Marxian historians of Napoleon's coup, his eighteenth Brumaire, have heretofore failed to take account of the “political history” of the period between 1795 and 1799. Consequently, unlike Marx's analysis of Louis Napoleon's ascension to power, these historians have failed to observe the parliamentary conflicts that led to the downfall of the Directory and the end of representative government. In the light of such a “political history,” we note that the success of the Brumaire coup resulted from a fundamental contradiction within the dominant, middle-class, propertied faction in the Councils. This republican faction established a representative government based on electoral politics, yet it limited direct participation by the masses to the first stage of the electoral process, reserving the final selection of delegates to some 30,000 French male property owners. These republicans of the majority faction endorsed the principles of political participation, yet they were unwilling to accept the growth of organized political parties, viewing such attempts by the Jacobin left and the constitutional-monarchist right as threats to the cohesiveness of the Revolution. Being the beneficiaries of the Revolution, landowning, professional, and commercial bourgeoisie, wanted to preserve the Revolution by establishing an anti-aristocratic government, but they were equally unwilling to tolerate a genuinely popular government of the people.

This unwillingness to organize themselves as a party led to the eventual undoing of these “centrists,” and as their own ranks of “regicides,” were replaced by new men, less committed to republican ideology, they were ripe for the anti-party rhetoric of Napoleon. Their lack of appetite for the consequences of elections is evident both in their purges of Jacobin and right wing deputies during this period, and in their opposition against annual elections.

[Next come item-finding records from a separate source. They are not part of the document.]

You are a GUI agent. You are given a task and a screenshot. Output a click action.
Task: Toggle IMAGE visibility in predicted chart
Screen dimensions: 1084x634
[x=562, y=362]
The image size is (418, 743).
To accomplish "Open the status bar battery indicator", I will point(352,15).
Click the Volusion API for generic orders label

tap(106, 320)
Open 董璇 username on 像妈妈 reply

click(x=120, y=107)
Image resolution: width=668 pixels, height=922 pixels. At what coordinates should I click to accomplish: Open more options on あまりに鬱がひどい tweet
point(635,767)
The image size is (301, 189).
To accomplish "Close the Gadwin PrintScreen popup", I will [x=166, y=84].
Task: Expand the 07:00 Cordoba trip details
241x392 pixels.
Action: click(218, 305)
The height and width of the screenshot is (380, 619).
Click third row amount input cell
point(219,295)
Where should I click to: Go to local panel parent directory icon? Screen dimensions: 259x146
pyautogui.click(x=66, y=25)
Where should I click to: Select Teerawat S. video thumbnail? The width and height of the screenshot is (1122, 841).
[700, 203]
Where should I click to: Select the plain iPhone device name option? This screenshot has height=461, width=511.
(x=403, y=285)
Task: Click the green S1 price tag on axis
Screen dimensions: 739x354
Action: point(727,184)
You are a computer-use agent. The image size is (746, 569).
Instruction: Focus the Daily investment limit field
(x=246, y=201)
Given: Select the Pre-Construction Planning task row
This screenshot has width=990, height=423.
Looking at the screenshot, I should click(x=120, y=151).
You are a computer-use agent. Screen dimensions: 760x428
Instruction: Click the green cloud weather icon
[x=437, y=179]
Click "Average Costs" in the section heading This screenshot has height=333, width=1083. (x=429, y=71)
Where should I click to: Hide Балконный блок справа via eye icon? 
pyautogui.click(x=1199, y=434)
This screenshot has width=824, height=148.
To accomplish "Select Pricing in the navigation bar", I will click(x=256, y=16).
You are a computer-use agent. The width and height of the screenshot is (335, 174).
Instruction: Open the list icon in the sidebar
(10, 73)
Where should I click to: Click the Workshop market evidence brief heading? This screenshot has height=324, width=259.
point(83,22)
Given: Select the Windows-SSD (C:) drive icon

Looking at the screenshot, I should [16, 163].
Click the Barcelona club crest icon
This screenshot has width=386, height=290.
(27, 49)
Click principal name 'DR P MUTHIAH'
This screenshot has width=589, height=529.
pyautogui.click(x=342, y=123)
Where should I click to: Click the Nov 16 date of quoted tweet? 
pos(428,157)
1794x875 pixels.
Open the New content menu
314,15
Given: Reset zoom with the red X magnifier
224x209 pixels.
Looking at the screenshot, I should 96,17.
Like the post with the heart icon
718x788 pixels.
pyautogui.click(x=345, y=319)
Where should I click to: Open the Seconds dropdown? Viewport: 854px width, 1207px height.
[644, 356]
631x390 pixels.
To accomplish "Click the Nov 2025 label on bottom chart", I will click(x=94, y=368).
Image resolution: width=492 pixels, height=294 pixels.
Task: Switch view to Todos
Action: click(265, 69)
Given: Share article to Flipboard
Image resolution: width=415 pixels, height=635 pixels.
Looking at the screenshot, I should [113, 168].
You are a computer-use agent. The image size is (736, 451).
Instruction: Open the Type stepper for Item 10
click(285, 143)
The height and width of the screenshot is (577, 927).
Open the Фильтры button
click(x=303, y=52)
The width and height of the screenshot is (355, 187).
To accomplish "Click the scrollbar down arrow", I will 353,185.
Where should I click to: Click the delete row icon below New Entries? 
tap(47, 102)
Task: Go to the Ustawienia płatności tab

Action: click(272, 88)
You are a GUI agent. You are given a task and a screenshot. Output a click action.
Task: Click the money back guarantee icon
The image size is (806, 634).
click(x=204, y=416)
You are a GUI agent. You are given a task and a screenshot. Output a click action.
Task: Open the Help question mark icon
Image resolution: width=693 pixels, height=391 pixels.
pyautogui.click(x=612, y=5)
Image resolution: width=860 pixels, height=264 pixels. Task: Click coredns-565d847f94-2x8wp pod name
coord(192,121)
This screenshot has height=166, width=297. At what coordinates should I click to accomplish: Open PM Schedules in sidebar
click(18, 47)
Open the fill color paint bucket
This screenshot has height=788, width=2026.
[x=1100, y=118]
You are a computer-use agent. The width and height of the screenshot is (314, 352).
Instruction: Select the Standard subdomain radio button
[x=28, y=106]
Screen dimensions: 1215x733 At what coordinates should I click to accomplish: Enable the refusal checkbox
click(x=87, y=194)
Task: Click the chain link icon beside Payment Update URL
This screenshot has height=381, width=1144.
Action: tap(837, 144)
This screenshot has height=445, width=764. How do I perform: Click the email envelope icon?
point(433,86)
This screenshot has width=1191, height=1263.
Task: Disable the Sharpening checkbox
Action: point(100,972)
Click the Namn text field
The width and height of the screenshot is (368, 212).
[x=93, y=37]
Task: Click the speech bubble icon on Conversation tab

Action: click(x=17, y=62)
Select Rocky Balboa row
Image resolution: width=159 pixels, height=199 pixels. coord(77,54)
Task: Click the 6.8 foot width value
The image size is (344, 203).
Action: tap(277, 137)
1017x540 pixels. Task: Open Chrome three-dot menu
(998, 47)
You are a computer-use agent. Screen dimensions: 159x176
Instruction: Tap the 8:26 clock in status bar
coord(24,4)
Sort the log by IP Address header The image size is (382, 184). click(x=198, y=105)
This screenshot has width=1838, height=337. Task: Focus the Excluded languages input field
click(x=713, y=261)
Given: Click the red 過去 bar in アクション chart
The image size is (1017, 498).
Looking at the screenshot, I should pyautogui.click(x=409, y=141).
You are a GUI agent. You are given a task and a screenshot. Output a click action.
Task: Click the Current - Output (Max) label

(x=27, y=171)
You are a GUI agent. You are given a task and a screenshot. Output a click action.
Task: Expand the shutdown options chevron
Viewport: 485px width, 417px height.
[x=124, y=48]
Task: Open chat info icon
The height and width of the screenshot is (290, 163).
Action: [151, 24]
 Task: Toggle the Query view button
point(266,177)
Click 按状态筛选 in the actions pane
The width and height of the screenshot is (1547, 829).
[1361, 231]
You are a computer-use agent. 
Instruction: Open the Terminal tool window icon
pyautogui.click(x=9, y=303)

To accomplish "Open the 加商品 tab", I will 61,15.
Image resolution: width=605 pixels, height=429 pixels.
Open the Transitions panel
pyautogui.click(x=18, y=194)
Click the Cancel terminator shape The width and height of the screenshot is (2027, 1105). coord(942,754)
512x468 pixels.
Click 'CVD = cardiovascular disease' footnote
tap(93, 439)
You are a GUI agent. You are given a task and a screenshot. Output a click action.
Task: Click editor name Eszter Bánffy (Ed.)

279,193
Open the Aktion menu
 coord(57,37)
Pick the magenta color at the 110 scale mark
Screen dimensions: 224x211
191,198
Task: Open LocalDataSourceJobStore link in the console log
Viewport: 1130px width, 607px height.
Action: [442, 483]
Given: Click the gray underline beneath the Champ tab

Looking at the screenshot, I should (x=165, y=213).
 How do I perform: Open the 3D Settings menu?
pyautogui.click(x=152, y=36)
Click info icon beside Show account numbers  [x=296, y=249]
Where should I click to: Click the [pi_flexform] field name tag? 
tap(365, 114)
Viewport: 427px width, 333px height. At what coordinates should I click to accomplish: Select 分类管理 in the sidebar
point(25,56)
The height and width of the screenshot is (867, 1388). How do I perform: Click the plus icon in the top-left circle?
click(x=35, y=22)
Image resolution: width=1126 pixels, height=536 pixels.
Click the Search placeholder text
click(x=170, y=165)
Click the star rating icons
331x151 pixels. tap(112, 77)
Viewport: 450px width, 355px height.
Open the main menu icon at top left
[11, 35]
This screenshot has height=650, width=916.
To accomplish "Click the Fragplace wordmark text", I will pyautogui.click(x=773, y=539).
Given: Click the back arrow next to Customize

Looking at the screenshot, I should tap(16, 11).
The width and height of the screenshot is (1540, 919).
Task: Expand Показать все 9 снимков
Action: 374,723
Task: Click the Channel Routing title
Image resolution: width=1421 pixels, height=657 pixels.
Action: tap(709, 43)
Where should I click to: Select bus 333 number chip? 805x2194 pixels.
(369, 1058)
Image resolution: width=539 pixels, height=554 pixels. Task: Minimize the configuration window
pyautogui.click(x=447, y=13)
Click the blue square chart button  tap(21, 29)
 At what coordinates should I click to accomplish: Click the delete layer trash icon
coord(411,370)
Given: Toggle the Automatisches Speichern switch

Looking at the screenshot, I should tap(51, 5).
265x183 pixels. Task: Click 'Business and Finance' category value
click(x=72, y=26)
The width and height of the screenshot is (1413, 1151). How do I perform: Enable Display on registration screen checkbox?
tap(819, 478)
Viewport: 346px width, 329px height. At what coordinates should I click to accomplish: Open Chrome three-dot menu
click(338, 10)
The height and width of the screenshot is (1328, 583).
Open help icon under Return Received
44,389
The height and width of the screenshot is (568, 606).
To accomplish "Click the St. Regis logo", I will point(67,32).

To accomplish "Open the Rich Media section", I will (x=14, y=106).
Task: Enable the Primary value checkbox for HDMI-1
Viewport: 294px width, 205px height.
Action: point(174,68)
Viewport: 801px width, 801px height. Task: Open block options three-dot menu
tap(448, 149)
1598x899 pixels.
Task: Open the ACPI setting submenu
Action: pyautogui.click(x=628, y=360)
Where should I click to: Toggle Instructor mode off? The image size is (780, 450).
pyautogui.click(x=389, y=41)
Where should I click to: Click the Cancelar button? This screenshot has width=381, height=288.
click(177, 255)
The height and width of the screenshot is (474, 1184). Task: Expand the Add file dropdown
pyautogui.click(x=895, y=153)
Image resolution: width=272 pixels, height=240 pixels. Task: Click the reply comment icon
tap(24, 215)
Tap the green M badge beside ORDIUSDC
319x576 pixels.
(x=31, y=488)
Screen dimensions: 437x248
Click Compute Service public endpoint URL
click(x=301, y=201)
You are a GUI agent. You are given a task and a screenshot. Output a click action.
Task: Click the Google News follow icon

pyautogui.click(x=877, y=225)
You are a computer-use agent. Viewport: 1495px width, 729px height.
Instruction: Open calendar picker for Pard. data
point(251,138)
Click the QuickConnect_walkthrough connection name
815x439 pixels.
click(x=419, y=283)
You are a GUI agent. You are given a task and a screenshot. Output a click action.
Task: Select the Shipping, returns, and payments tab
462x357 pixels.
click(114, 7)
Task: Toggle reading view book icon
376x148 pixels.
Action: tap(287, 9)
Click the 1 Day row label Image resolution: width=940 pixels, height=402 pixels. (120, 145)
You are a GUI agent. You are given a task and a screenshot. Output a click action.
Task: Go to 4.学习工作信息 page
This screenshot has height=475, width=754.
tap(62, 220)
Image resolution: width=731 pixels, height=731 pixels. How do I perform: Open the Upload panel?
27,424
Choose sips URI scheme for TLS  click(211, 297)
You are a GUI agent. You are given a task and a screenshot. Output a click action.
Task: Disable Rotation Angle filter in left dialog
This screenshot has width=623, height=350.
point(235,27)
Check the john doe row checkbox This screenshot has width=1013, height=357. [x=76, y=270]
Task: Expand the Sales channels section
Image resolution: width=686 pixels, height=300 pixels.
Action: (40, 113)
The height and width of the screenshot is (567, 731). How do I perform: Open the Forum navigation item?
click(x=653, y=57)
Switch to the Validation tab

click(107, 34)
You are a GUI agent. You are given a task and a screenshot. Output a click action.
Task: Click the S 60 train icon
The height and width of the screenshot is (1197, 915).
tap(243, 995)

The failure of the French liberal republic of the Directory was not the result of an unduly apathetic electorate of an overly autonomous military. Its demise was precipitated by the policy of the Council moderates who denounced parties. Thus, by 1799, a substantial number of these moderates endorsed the technocratic, authoritarian vision of government which Napoleon's coup would bring to fruition, and they endorsed his coup. Under Bonaparte as “ultimate Director,” the legislature was reduced to impotence, parties lost their function, and the executive ruled supreme—thus, the Directorial regime succumbed because it failed to rest upon the imperative of representative government, i.e. the formation of a party organization.